## TASK PROMPT
Wherever "link" turns up in the entries, copy out the line that holds it.

## MATERIAL FOR THE TASK
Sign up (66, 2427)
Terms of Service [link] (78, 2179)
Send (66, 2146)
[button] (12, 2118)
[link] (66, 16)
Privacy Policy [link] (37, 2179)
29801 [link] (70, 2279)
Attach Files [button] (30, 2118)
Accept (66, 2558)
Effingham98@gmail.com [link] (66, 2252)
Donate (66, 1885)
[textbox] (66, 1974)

--

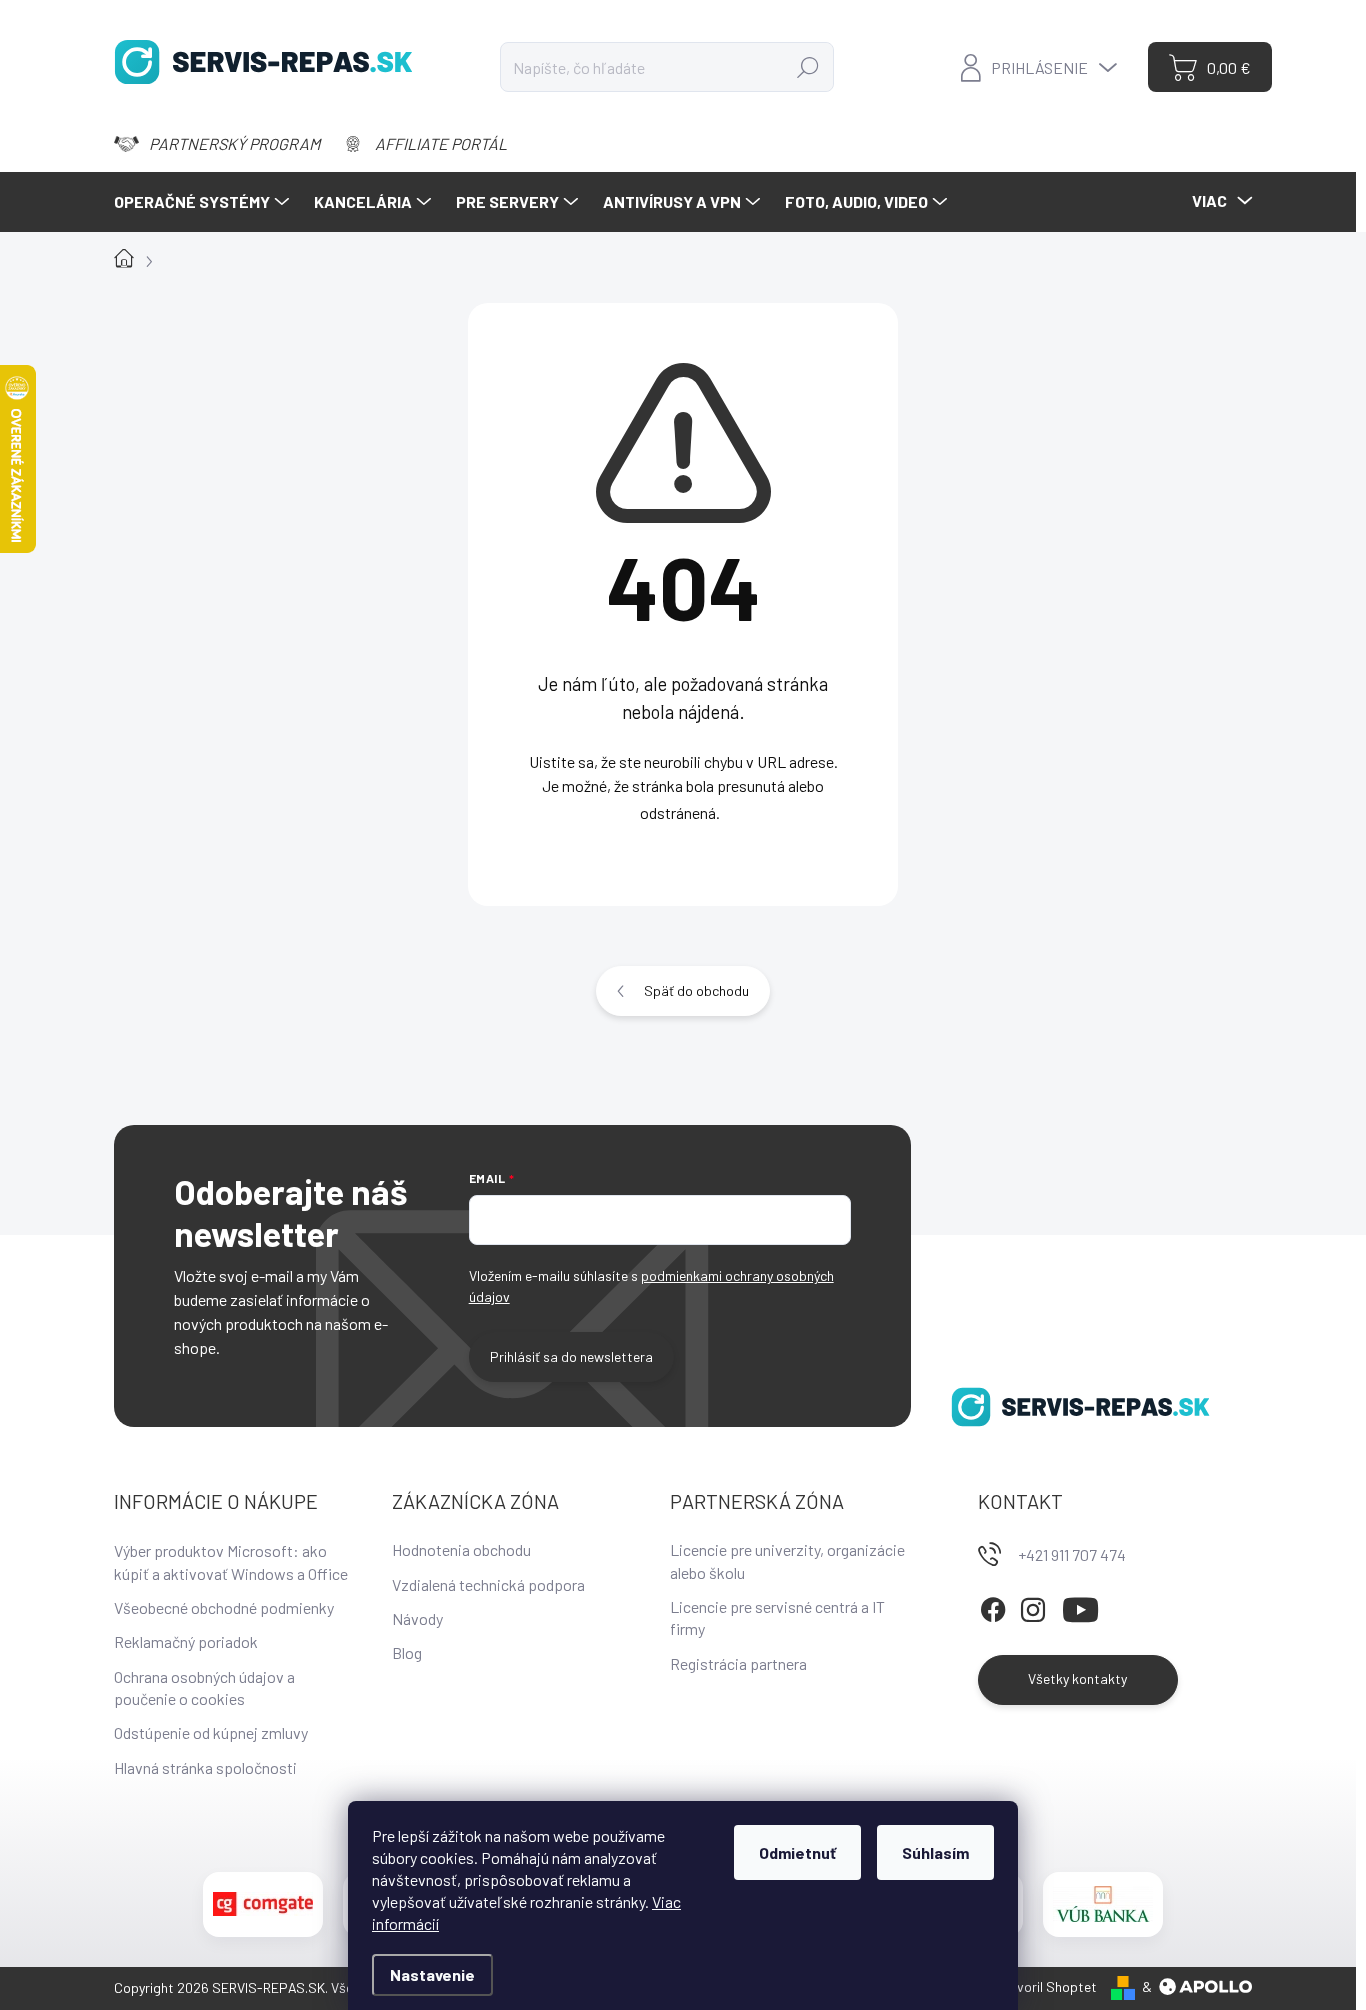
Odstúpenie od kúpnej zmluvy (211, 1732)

## RESULT OF THIS TASK
Terms of Service [link] (78, 2179)
[link] (66, 16)
Privacy Policy [link] (37, 2179)
29801 [link] (70, 2279)
Effingham98@gmail.com [link] (66, 2252)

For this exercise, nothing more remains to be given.